How could crossplane-diff help solve this problem?

We traced the issue to the upstream RuntimeDocker.createContainer() in crossplane/crossplane (cmd/crank/render/runtime_docker.go), which passes nil for networkingConfig:

rsp, err := cli.ContainerCreate(ctx, cfg, hcfg, nil, nil, r.Name)

A potential solution would be:

1. Upstream (crossplane/crossplane): Add a render.crossplane.io/runtime-docker-network annotation that allows specifying which Docker network function containers should join. When set, use the container's IP on that network as the gRPC target instead of the host port binding.

2. In crossplane-diff: Read an environment variable (e.g., CROSSPLANE_DIFF_DOCKER_NETWORK) and set the annotation on functions before passing them to render.Render() similar to how runtime-docker-name and runtime-docker-cleanup annotations are already set in CachedFunctionProvider.
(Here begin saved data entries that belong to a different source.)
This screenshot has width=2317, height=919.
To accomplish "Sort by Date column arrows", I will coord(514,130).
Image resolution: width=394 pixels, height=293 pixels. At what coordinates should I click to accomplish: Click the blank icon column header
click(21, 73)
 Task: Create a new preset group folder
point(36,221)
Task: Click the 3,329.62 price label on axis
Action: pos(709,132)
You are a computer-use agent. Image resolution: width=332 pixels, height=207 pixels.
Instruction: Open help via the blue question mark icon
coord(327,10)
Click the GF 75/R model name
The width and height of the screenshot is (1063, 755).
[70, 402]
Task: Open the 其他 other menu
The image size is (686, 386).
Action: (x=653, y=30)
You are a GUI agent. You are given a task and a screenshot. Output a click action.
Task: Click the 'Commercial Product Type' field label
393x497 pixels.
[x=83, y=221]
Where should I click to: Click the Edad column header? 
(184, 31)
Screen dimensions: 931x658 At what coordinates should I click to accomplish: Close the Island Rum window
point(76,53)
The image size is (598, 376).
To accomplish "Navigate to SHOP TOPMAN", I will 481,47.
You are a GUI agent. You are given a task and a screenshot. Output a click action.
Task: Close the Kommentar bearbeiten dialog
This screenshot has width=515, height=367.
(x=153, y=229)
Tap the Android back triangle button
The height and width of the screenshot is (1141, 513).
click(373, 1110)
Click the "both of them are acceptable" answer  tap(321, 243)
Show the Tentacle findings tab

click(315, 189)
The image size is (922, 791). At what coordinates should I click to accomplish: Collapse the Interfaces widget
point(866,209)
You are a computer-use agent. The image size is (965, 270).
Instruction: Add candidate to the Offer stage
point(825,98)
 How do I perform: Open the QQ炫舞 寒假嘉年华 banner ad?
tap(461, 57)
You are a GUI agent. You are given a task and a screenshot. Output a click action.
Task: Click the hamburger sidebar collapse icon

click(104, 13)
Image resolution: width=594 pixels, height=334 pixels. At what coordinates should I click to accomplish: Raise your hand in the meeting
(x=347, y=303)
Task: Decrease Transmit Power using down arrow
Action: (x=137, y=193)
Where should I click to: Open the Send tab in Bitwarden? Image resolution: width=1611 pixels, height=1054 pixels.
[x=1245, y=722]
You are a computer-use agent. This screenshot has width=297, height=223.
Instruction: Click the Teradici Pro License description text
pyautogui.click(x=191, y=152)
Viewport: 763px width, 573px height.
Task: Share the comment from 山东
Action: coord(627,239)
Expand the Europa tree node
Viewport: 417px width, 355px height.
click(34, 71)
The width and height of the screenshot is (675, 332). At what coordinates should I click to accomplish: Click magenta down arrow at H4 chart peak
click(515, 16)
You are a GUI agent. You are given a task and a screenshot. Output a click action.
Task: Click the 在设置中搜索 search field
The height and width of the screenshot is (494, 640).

This would allow GHA workflows to pass the network:

env:
  CROSSPLANE_DIFF_DOCKER_NETWORK: ${{ job.container.network }}

Questions:

• Is running crossplane-diff from a GHA container job a supported/expected use case?
• Would a PR adding Docker network configuration support be welcome, or is there a preferred alternative approach?
• Should the upstream change (render.crossplane.io/runtime-docker-network annotation) be proposed on crossplane/crossplane first?